ハカタの造船ドックに帰投し、イセカイ号をドック内部に停泊させるとたちまち人だかりが出来上がった。造船に携わってる職人達だな。
「旦那、お疲れさんでした。船のメンテナンスはどうしやす?」
話し掛けてきたのは船大工の棟梁だ。この男もゴツい外見なんだが意外と気配りが出来るんだよな。でなきゃ頭領とか務まらないか。
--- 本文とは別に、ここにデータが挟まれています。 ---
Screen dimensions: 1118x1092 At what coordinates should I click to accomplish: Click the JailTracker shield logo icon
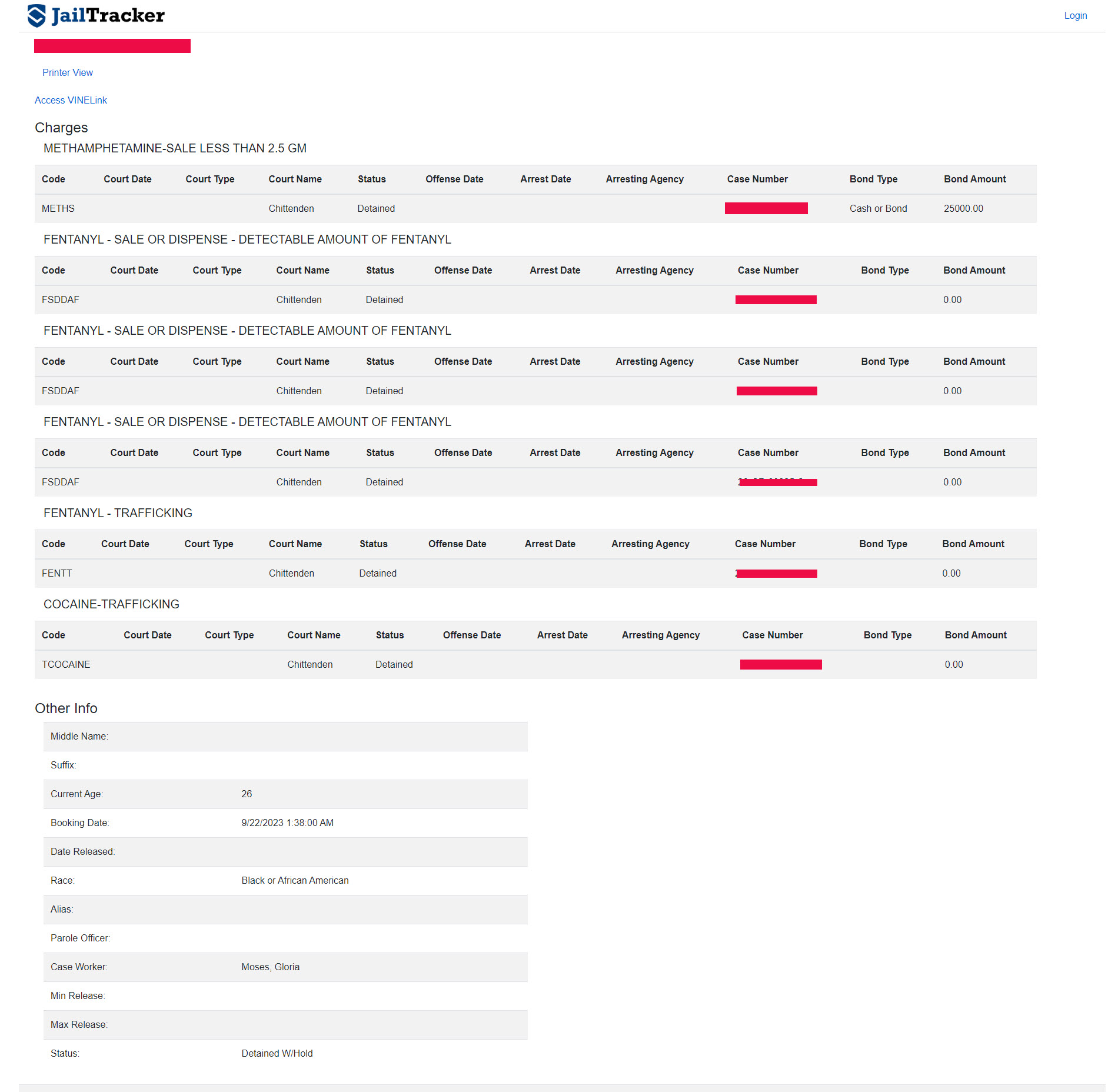(36, 16)
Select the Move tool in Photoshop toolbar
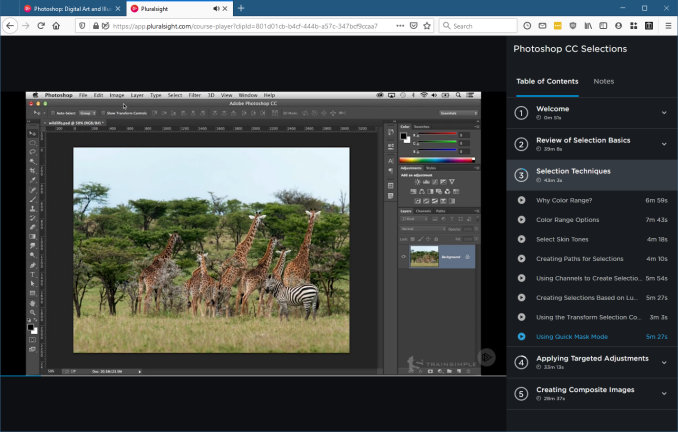The width and height of the screenshot is (678, 432). 32,132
「そうだな…攻撃は全く受けていないんだが…建造中の船に支障が出ないなら頼めるか?」
「へへっ!単艦で敵の大船団を殲滅してくださったんだ、メンテはするのが当然!それに旦那たちの戦いを見てこいつ等も気合が漲ってましてねぇ。逆に工期を短縮して見せまさぁ!」
「そ、そうなのか?じゃあ済まないがよろしく頼むよ。」
「へい!旦那たちはゆっくり休んでくだせえ!おう、てめえら!ちゃきちゃき取っ掛かりやがれィ!」
《へいっ!》
ははは。ホントに気合が入ってやがるな。ああいう気風のいいのは嫌いじゃないが、夜通しの戦闘の後だしみんなを休ませたいから早々にドックを離れて砦の中の屋敷へ移動するために砦へと歩みを進める。
「……どう思う?これ。」
「まあ、あれだけ明るくして派手にブチかませばねぇ…」
「あいつらも徹夜で観戦してたってか?」
「少なくとも敵船団が来襲してくる情報は流れたんだからぐっすり眠っている訳にもいかないですよ、カズトさん。」
まあ、それもそうか。一応迎撃の為戦闘待機くらいはしていただろうな。と言うのは、砦の門の外に守備兵が総出で俺達を出迎えているようなんだ。その集団の先頭には愛用の槍を肩に構えたホンダ卿がいる。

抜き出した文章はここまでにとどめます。